The apex court said the convict must approach the high court first so that the Supreme Court is not unnecessarily burdened.

But there must be a mechanism that if an accused approaches high court, the bail application is listed promptly, the Bench said.

“In view of our broad observations, HC has to place before us how such cases would be taken up for consideration of grant of bail,” the apex court said.

“We note that there may be convicts in custody in life sentence cases and in such cases when 50% of sentence is undergone it can be the basis of grant of bail. We grant four weeks to the High Court to place before us their policy in this regard. We would not like to retain consideration of all matters pending before us,” the top court said.

The Bench said the current bail applications pending before it are promptly placed before the high court for hearing.

“In order to facilitate further examination of this problem, a separate suo motu case can be registered before the court for further directions. We direct the registry to register suo motu proceedings in this regard and place it before the court on November 16. The other petitions listed before us for bail shall be transferred to HC,” the Bench said.

At the outset, senior advocate Viraj Datar submitted that the high court has accepted the suggestions submitted by the government.

Additional Advocate General Garima Prashad appeared for Uttar Pradesh government.

The apex court had earlier directed the Uttar Pradesh government and officials of Allahabad High Court to sit together and jointly submit the suggestions for regulating the matters of bail applications during the pendency of the appeals of the convicted persons.

The top court was hearing 18 criminal appeals of the convicts in heinous offences seeking bail on the ground that they have spent seven or more years in jail and be granted bail as their appeals against the convictions are yet to be listed for regular hearing in the high court due to the long pendency.

The High Court has given a slew of suggestions to the top court like in cases of serious and grave offences, rights of the victim and his family should be considered before granting bail to an accused.

It suggested to the top court that a ‘victim impact assessment’ report should be obtained after consulting the victim and the report should clearly state all concerns along with vital information on physical, mental and social impact of the crime and impact the bail may have on the victim.

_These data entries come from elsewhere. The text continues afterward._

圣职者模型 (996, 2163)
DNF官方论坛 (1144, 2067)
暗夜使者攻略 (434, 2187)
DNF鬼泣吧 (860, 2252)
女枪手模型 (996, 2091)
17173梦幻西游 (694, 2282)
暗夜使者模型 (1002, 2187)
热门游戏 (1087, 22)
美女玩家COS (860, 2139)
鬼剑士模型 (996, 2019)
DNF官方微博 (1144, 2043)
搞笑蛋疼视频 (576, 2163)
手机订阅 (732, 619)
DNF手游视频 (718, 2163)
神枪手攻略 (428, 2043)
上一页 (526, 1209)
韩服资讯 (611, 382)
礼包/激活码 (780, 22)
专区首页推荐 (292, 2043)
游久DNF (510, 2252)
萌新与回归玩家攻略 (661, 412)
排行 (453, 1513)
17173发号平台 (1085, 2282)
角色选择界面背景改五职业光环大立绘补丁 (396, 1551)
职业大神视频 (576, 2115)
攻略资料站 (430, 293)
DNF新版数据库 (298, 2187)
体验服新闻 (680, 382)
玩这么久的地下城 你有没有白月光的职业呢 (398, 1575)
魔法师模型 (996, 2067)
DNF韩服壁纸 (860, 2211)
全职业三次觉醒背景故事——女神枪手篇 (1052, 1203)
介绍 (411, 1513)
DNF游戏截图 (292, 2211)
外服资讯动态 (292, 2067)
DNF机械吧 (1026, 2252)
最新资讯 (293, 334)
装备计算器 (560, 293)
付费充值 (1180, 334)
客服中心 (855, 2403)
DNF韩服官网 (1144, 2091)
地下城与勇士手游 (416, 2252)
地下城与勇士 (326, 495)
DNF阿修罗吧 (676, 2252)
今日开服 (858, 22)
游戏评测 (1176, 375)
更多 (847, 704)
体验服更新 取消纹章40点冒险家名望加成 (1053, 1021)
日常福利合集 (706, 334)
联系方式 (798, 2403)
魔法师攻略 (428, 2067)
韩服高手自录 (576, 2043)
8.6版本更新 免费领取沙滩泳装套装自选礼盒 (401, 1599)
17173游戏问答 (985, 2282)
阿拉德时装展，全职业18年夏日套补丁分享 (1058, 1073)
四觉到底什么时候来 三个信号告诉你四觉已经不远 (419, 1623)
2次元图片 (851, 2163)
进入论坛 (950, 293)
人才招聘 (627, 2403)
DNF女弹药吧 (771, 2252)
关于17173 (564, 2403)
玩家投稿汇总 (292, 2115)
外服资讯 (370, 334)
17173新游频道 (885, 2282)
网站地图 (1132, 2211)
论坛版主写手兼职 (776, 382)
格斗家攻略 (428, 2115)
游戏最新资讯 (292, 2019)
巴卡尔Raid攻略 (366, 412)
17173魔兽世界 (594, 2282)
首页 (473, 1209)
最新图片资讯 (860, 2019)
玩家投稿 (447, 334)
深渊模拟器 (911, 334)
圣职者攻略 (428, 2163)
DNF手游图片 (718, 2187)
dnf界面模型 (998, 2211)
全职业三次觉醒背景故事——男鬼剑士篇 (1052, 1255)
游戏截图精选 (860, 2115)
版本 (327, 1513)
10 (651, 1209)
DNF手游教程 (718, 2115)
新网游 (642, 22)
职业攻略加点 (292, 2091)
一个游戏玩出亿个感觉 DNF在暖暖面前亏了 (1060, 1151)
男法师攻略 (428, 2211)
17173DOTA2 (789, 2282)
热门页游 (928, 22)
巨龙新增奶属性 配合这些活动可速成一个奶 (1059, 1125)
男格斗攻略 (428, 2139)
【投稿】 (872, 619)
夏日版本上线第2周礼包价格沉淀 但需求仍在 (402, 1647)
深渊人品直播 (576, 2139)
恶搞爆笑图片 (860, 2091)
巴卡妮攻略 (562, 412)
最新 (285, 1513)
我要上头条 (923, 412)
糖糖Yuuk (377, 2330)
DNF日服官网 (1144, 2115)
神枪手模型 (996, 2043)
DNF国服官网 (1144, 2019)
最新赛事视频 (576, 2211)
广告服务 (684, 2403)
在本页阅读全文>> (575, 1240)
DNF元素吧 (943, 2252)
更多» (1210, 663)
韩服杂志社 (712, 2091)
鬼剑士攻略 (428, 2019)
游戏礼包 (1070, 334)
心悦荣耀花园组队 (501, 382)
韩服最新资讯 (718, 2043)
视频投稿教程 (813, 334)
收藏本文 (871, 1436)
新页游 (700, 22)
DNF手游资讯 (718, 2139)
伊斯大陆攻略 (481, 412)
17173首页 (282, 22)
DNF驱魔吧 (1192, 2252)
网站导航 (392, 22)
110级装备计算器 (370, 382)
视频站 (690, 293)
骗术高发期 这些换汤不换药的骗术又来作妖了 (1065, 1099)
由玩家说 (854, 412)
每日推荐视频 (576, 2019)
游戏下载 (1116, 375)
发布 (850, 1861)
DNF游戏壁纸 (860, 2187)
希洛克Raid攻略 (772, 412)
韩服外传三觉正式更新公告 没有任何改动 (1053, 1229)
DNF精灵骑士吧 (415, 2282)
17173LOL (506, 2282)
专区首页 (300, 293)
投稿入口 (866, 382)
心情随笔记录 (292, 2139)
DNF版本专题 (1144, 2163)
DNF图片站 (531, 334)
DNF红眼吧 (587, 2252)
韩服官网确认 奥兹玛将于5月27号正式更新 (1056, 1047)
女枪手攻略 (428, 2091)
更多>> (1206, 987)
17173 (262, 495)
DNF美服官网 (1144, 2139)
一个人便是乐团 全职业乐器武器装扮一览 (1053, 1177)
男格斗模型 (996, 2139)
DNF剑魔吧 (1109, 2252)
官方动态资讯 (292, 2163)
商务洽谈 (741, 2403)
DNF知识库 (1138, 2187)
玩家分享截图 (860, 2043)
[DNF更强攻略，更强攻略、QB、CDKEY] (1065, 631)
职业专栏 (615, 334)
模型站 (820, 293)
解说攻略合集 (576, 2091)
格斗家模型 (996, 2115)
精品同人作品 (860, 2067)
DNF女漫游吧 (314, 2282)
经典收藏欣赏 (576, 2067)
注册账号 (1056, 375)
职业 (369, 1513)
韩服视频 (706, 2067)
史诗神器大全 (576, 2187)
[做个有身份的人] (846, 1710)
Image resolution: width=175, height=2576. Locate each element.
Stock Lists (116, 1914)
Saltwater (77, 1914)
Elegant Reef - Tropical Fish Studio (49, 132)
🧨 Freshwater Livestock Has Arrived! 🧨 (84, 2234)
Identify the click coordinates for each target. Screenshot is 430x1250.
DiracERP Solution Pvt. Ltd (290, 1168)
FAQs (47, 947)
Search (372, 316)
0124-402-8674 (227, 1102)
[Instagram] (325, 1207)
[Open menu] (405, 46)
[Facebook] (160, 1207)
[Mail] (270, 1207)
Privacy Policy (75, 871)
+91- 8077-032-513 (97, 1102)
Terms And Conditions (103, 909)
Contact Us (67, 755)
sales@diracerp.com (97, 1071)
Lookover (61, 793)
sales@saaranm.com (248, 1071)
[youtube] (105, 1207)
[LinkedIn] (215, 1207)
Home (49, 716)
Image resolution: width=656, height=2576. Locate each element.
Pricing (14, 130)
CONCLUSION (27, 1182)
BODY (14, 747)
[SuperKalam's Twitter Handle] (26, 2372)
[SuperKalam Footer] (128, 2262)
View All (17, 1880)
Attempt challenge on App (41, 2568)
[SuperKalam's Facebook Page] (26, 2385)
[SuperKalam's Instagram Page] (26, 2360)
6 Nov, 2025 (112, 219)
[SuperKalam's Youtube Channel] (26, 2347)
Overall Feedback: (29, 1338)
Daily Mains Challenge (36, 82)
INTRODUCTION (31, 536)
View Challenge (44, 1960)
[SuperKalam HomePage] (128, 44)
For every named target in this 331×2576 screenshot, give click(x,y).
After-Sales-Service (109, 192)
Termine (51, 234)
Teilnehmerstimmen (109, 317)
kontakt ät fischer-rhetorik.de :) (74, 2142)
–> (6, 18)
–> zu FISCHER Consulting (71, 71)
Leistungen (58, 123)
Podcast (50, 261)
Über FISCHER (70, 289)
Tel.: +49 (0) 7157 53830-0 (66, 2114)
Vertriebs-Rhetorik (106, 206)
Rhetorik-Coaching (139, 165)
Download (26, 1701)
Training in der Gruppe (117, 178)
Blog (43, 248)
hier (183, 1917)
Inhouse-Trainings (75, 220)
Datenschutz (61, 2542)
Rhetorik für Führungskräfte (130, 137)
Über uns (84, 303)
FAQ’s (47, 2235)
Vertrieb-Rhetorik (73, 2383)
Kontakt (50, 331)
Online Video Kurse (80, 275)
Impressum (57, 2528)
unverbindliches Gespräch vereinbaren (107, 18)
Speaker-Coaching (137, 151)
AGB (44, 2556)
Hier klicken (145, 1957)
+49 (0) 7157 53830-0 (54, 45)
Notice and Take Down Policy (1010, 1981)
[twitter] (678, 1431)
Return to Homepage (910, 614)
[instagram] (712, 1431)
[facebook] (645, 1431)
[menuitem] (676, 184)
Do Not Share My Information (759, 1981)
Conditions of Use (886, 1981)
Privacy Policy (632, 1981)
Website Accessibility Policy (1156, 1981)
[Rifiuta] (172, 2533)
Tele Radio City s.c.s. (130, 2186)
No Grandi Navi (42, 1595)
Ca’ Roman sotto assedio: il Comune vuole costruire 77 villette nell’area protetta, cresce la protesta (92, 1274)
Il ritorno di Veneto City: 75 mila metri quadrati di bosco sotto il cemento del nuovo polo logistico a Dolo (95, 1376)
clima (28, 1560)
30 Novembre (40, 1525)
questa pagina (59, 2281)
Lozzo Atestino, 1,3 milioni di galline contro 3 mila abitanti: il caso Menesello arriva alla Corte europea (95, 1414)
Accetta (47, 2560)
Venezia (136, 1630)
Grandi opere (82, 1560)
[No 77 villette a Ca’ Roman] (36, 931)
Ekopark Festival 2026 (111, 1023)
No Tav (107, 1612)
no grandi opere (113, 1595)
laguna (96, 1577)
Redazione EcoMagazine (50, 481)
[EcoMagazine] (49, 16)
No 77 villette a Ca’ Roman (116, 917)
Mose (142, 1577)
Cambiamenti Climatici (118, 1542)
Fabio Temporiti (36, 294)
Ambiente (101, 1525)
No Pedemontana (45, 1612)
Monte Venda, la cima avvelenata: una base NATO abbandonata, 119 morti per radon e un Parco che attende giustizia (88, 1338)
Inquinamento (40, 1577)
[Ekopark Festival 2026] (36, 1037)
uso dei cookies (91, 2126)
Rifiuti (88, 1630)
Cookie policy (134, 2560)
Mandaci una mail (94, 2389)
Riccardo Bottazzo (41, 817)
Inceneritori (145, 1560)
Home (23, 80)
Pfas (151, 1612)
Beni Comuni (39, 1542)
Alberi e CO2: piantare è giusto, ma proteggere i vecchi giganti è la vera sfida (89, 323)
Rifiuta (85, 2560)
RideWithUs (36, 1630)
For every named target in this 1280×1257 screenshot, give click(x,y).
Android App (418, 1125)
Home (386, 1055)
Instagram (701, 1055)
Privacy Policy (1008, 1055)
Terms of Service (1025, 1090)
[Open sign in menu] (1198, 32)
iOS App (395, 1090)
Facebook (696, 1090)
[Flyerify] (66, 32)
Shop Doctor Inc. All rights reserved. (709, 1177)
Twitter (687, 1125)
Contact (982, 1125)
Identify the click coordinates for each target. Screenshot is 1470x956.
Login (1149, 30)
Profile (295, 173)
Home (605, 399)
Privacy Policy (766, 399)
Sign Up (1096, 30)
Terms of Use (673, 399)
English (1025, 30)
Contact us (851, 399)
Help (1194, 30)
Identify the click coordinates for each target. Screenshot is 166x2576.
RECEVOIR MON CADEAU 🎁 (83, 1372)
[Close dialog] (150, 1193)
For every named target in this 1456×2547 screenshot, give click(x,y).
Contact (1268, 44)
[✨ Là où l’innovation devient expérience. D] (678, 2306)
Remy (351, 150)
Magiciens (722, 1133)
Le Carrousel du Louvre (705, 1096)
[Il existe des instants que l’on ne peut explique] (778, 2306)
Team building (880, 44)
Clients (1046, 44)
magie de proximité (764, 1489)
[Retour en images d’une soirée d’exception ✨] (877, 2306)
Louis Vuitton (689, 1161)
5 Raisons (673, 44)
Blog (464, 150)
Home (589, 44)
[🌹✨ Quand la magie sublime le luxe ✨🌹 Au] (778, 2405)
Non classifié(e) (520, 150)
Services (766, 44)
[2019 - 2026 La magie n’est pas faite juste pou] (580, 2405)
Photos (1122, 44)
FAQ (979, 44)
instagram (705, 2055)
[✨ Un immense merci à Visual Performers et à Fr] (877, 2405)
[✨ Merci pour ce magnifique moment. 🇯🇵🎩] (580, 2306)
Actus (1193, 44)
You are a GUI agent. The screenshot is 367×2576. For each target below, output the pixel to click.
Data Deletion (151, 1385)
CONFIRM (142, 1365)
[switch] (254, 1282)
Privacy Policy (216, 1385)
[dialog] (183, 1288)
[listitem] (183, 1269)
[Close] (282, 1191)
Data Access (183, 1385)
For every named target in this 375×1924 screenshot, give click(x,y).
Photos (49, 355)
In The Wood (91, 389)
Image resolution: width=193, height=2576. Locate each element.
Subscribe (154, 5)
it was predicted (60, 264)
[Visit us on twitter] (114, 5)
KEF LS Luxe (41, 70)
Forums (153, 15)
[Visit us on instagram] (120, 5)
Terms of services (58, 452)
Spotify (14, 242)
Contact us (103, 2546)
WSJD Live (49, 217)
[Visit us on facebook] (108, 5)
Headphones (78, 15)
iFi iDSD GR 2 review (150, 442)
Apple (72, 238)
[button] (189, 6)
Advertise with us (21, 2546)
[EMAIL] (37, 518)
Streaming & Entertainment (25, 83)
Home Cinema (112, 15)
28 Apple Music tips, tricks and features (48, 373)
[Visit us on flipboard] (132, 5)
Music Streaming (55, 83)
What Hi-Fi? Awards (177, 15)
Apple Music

The high court’s registry has given its suggestions to the top court in pursuance of an earlier order asking it to help in laying down “broad parameters” for regulating the matters of bail applications during the pendency of the appeals of the convicted persons.

On August 25, the top court had said that before the court gives its “imprimatur” or authoritative approval to any suggestions/proposals given by the U.P. government it would be appropriate that the high court itself examines it and makes its own suggestions.

On August 23, the U.P. government had suggested to the top court that bail pleas of life convicts, if they have undergone 10 years of jail term, and in other cases where half of the period of the maximum sentence awarded have been spent, can be considered by the High Court.

It has said that to ensure “public peace and the well-being of the society, life convicts who are hardened criminals, repeat offenders, kidnappers, in crimes related to massacre (three or more than three murders), habitual criminals, and fall in prohibited categories as per the U.P. Jail Standing Policy – no bail should be granted”.

“As of August 2021, there are approximately 1,83,000 Criminal Appeals pending both at Lucknow Bench and Allahabad High Court,” it said.

“As of August 2021, there are 7,214 convicts in various jails across Uttar Pradesh who have already undergone more than 10 years of their conviction and their Criminal appeals are pending before the High Court,” it added.